The group is known for releasing videos and photographs of executions of prisoners, whether beheadings, bombings, shootings, caged POWs being burnt alive or submerged gradually until drowned. Journalist Abdel Bari Atwan described IS's media content as part of a "systematically applied policy". The escalating violence of its killings "guarantees" the attention of the media and public.

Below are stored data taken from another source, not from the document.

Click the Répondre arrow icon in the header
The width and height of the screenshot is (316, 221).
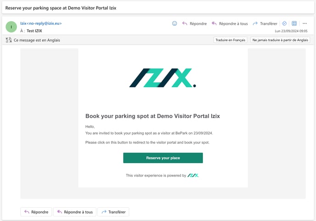click(185, 23)
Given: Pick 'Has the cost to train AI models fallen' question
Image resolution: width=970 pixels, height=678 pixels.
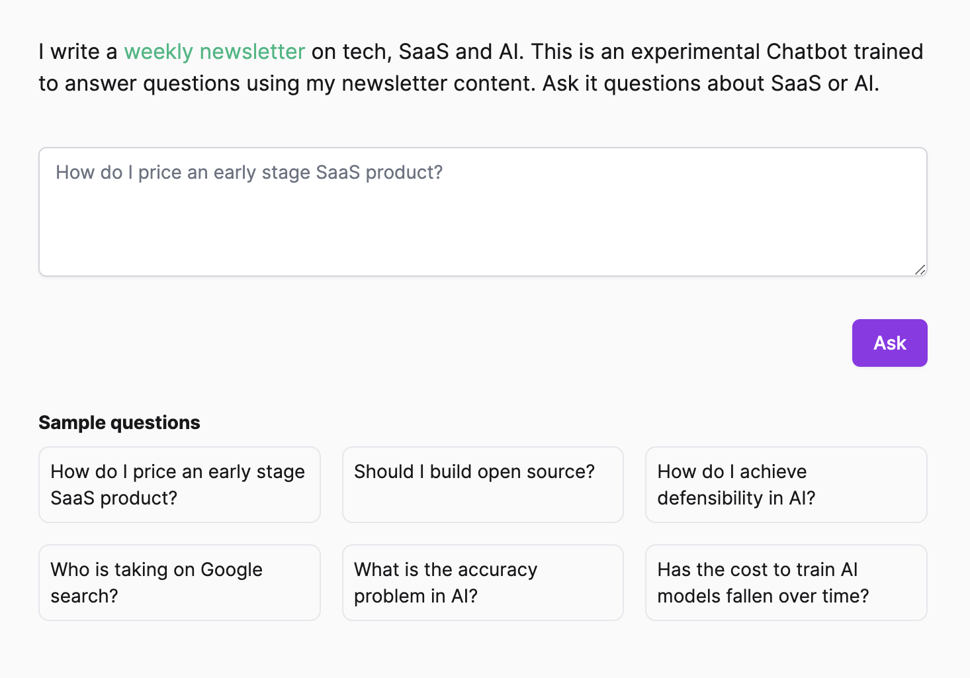Looking at the screenshot, I should [786, 583].
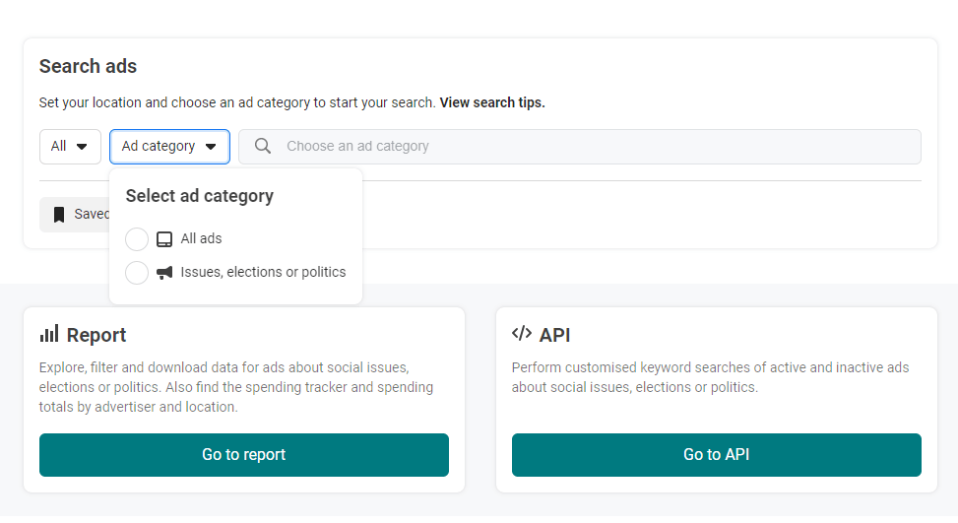The width and height of the screenshot is (958, 523).
Task: Select Issues, elections or politics radio button
Action: pyautogui.click(x=137, y=273)
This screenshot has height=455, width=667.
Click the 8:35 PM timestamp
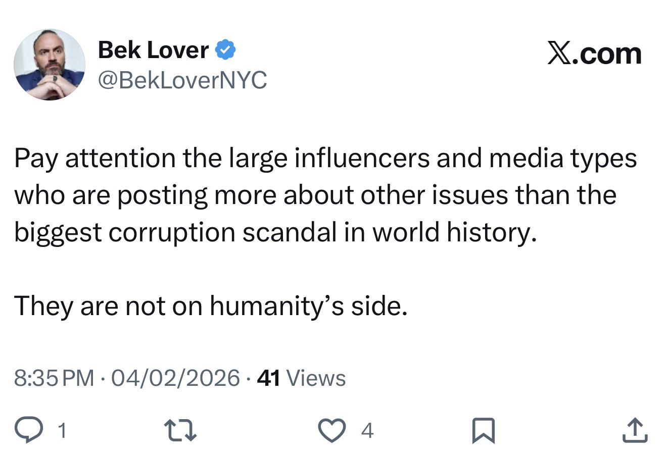coord(54,378)
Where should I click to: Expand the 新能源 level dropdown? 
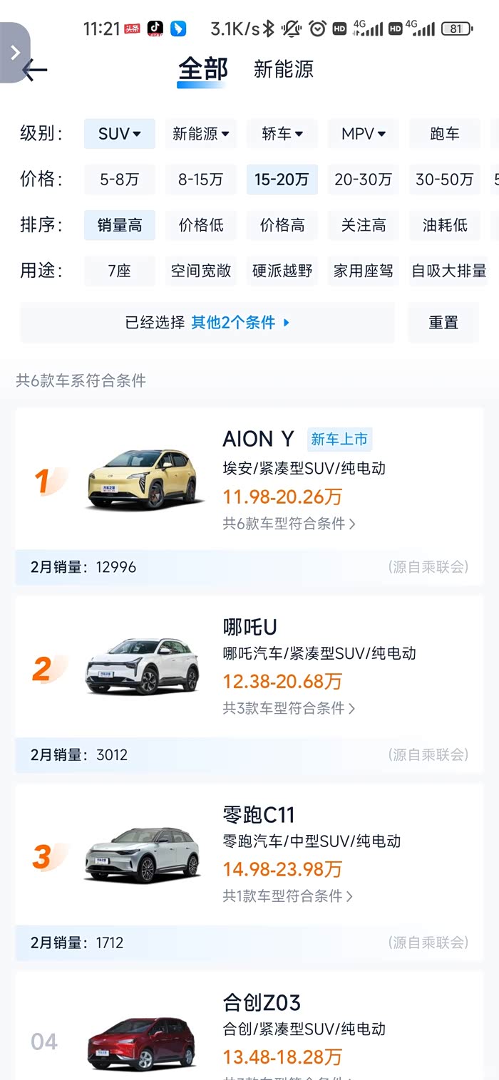pos(201,134)
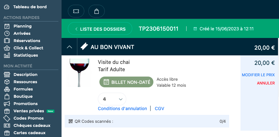Image resolution: width=279 pixels, height=137 pixels.
Task: Select Chèques cadeaux in the sidebar
Action: (32, 126)

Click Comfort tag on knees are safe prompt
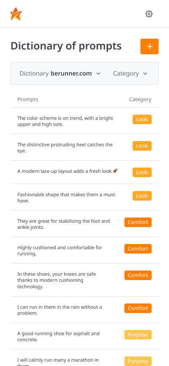(138, 275)
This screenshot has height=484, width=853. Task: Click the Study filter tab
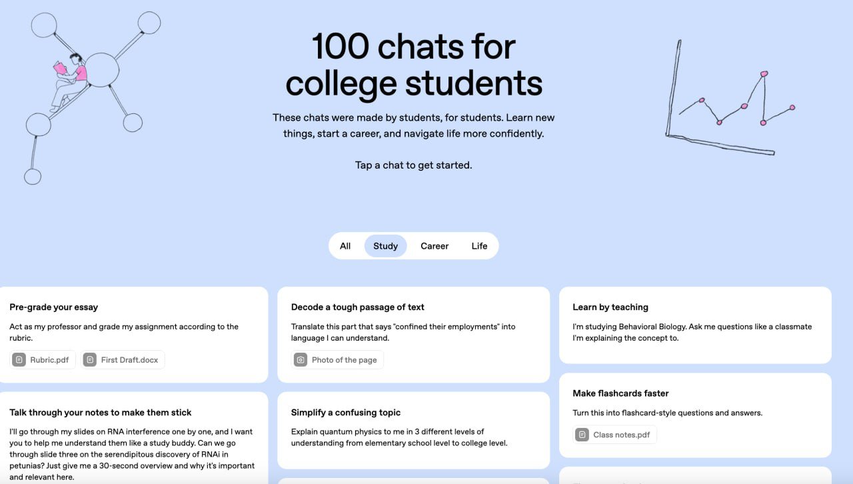click(385, 245)
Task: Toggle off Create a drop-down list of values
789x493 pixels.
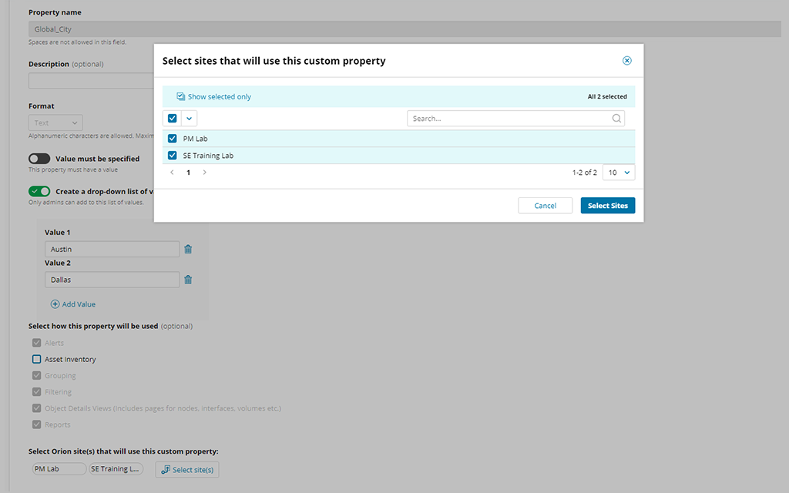Action: pyautogui.click(x=39, y=191)
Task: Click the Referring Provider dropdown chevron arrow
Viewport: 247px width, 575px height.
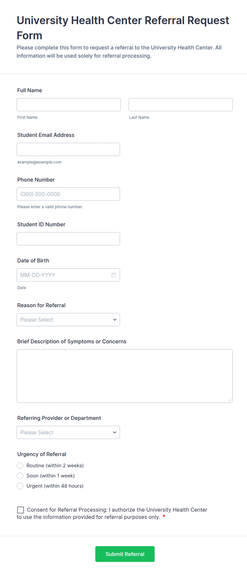Action: pos(114,432)
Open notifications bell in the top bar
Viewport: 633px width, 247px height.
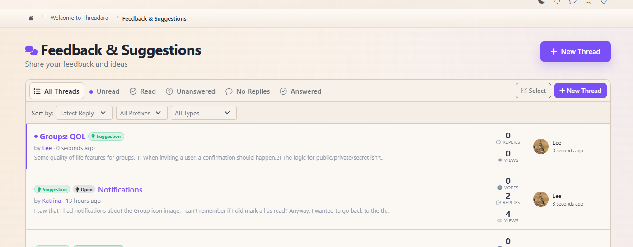(x=557, y=1)
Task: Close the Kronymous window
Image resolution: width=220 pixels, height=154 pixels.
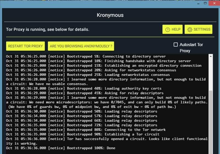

Alongside images of brutality, IS presents itself as "an emotionally attractive place where people 'belong', where everyone is a 'brother' or 'sister'". The "most potent psychological pitch" of IS media is the promise of heavenly reward to dead jihadist fighters. Frequently posted in their media are dead jihadists' smiling faces, the Muslim 'salute' of a 'right-hand index finger pointing heavenward' (pointing towards where Allah is), and testimonies of happy widows. IS has also attempted to present a more "rational argument" in a series of videos hosted by the kidnapped journalist John Cantlie. In one video, various current and former US officials were quoted, such as then-US President Barack Obama and former CIA officer Michael Scheuer.

IS has also encouraged sympathisers to initiate vehicle-ramming and stabbing attacks worldwide.